Asimismo, el informe señala que para articular la protección social en el corto, mediano y largo plazo, además de implementar medidas inmediatas para atender la emergencia, es necesario superar desafíos operacionales, como la bancarización de la población, completar los registros sociales, actualizarlos e interconectarlos.
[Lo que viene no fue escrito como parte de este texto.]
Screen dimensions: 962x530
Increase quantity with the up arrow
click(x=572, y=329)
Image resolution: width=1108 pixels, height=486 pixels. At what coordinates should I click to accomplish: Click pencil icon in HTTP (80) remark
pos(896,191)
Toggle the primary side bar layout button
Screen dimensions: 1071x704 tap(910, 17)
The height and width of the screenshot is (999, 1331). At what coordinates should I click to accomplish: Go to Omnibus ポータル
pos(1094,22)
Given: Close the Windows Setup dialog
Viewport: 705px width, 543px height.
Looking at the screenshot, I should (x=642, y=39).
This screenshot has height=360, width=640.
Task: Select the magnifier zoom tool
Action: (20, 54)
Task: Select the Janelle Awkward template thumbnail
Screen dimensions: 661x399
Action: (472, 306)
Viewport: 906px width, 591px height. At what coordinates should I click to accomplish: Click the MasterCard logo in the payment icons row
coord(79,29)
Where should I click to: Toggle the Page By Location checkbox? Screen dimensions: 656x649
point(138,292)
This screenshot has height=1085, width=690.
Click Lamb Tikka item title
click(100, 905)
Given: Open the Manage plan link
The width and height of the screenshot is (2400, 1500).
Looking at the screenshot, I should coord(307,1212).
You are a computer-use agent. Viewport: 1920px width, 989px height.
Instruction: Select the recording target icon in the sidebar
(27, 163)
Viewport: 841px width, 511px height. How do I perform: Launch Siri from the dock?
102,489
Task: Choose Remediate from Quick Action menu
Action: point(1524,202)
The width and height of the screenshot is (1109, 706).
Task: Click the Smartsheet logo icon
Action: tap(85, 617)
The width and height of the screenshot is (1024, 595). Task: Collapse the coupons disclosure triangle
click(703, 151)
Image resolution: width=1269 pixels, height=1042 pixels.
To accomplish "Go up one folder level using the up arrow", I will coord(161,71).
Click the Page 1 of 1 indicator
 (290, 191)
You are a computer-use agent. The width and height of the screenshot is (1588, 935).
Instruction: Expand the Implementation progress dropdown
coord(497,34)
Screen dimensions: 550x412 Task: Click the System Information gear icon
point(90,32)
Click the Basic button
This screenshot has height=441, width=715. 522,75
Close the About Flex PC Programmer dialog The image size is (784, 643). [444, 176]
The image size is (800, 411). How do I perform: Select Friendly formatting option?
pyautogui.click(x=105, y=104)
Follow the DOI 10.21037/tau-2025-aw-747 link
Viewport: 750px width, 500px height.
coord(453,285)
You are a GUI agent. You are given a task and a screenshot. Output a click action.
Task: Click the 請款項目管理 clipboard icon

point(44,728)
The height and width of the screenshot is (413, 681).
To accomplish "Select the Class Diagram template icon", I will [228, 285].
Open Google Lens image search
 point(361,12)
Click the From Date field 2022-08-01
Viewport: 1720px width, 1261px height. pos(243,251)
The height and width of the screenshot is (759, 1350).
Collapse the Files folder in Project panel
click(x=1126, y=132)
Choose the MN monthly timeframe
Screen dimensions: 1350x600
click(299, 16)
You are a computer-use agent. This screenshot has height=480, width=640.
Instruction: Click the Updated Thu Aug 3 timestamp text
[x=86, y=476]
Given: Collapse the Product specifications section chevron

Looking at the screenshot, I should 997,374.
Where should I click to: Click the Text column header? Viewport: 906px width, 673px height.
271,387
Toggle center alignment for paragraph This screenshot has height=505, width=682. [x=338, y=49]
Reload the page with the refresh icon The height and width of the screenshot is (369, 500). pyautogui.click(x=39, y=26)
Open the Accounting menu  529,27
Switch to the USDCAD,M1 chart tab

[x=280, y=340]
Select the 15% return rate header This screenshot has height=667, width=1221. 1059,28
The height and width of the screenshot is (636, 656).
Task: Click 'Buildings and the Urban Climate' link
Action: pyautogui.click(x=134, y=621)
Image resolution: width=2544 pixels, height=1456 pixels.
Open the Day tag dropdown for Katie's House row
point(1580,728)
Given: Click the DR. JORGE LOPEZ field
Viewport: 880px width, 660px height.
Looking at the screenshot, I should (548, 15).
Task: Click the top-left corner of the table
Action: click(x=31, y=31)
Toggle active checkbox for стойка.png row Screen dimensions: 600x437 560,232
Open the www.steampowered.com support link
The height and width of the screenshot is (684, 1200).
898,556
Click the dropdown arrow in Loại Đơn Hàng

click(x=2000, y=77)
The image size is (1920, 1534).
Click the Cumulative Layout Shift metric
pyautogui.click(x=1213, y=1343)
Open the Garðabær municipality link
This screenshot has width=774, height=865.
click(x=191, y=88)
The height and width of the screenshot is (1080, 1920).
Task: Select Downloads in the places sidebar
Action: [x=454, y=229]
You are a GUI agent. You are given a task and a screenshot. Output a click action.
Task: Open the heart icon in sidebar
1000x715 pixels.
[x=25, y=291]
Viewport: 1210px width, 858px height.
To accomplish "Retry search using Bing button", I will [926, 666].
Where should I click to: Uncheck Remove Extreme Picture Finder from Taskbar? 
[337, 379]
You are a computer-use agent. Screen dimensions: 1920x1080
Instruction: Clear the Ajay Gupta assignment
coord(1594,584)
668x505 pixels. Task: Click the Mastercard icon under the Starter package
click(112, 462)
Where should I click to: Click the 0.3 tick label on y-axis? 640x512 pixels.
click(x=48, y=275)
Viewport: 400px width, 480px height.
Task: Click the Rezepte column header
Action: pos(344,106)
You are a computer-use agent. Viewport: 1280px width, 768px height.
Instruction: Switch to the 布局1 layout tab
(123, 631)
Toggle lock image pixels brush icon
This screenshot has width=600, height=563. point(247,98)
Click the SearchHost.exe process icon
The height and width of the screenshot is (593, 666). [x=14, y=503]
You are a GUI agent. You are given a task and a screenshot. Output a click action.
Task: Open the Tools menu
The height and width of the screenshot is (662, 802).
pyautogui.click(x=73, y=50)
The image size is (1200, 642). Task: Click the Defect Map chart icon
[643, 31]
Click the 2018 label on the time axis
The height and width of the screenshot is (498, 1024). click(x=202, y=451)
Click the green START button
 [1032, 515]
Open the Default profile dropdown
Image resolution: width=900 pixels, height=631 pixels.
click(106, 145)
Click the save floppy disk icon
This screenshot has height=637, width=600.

En el mediano y largo plazo se debe garantizar el ejercicio de los derechos mediante el fortalecimiento del Estado de bienestar y la provisión universal de protección social, introducir un sistema de cuidado, y la implementación gradual y búsqueda de mecanismos innovadores de financiamiento sostenibles.

“Ante las grandes brechas históricas que la pandemia ha agravado, la CEPAL reitera que es el momento de implementar políticas universales, redistributivas y solidarias con enfoque de derechos”, remarcó Alicia Bárcena.

“Generar respuestas de emergencia desde la protección social para evitar un grave deterioro en las condiciones de vida es ineludible desde una perspectiva de derechos y bienestar”, agregó la funcionaria.

“Construir el Estado de bienestar y sistemas de protección social universales es clave para evitar otra década perdida”, enfatizó.

”Un elemento central en la construcción de un Estado de bienestar es el derecho a la salud. Superar la actual fragmentación, jerarquización y mercantilización de los sistemas de salud será una de las enseñanzas que dejará la pandemia”, declaró la funcionaria.

“Para salir de la crisis es necesario repensar el modelo de desarrollo y consolidar las dimensiones económicas, sociales y ambientales del desarrollo sostenible, sin dejar a nadie atrás, como se plantea en la Agenda 2030 para el Desarrollo Sostenible y a través de un nuevo pacto social-fiscal”, dijo la Secretaria Ejecutiva de la CEPAL.

El informe asegura que también habría un fuerte deterioro de la posición de las personas que pertenecían a los estratos medios, aunque los impactos –estimados como movilidad económica descendente entre estratos– disminuyen a medida que se avanza en la escala social. En este grupo, los estratos medios-bajos serían los más afectados.

“Los estratos medios-altos y altos serían los menos afectados, con deterioros económicos que en su mayoría los llevarían al estrato inmediatamente inferior. Sin embargo, una pequeña proporción de las personas de estos estratos caería –al menos temporalmente– en situaciones de pobreza o pobreza extrema, en función de la disminución de sus ingresos corrientes.